Лишь немного пришла в себя путешественница, когда поняла, что стоит, вцепившись руками в ледяную чугунную ограду.
Перед ней, ловя полированными гранями креста последние лучи заходящего солнца, высилась церковь.
«Это знак…»
Под гулкими сводами было сумрачно и пустынно, святые сурово взирали на пришелицу со стен, тлели огоньки лампад, дурманил разгоряченную голову аромат ладана. Только сейчас, с запоздалым раскаяньем, девушка поняла, что потеряла или забыла у ТОЙ шляпку и суетливо накинула на голову шейный платок.
– Мир тебе, дочь моя…
Батюшка был стар и сед, голос его дрожал, но голубые, по-стариковски выцветшие глаза смотрели цепко.
– Здравствуйте, батюшка… – склонила голову Катя.
– Что ты ищешь в доме Божьем?
Екатерина не считала себя очень верующим человеком – трудно следовать Вере в нашем суетном мире, – но сейчас в образе старенького священника перед ней стоял сам Господь, и слова полились из ее груди рекой. И сегодняшняя обида, и прошлые, и многое-многое еще…
– Это грех, дочь моя, – покачал головой батюшка, когда слова исповеди иссякли. – Ты замыслила дурное: пойти против промысла Божия. А ведь не дано знать нам, грешным и сирым, промысел его, и должны мы покорно принимать все испытания, исходящие из длани его… Но Господь всепрощающ и милосерд. Иди с Богом, дочь моя – я буду молиться за тебя…
Но зерно благодати, посетившее Катю под церковными сводами, испарилось без следа, стоило ей выйти вновь под темнеющее небо.
«Почему желание вернуть любовь должно быть грехом? – снова и снова спрашивала она себя. – Разве любовь – это грех? Разве Господь не есть любовь?..»
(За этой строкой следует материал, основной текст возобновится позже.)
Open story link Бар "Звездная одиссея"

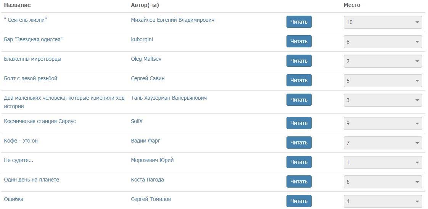point(33,39)
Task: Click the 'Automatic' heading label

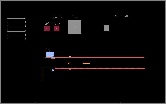Action: click(122, 16)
Ноги сами несли ее вперед куда-то к неизвестной цели. Родной чужой город проплывал мимо, равнодушный к инородной человеческой песчинке, затерявшейся в его огромном теле. Встречные прохожие не замечали медленно бредущую девушку, обтекали ее, как неодушевленное препятствие, или, глядя вслед, крутили пальцем у виска. Первопрестольная привыкла к юродивым и сумасшедшим. Ее широкой души уже не хватает на всех…
Городовой было двинулся в ее сторону, но, разглядев приличную одежду, вернулся на пост – мало ли какая беда у человека, а вот прояви излишнее рвение, и потом не оберешься греха. Чужая душа – потемки.
Екатерина опомнилась лишь на Никольском мосту.
Река, по теплой зиме не скованная льдом, неспешно несла свои воды под ажурной решетчатой аркой, унося к далеким океанам отражения кремлевских башен и огней второй столицы Империи. Редкие автомобили проносились мимо, озаряя замершую у перил фигурку любопытствующими лучами.
Катя оперлась на чугунный парапет и взглянула в черную и гладкую, маслянисто отсвечивающую бликами фонарей воду.
«Как там сейчас, наверное, холодно, – подумала она, следя за проплывающим внизу мусором и ледяным крошевом. – Холод и… спокойствие… Покой… Полный покой…»
Ладонь без перчатки скользнула по гладкому холодному металлу. Девушка была гибка и спортивна, ей ничего не стоило, опершись ногой о фигурную ограду, подтянуться на руках.
И она это сделала.
Катя возвышалась над темной рекой и не испытывала никакого страха. Наоборот, ее не покидала гордость за себя, такую юную, красивую и сильную.
«Попробовала бы ОНА так! Этой корове нипочем…»
Она взглянула вниз.
«И ведь не страшно совсем… Что если я…»
Она начала чуть-чуть клониться вниз, по-детски обмирая сердцем и ловя момент, когда можно еще удержать равновесие, а когда…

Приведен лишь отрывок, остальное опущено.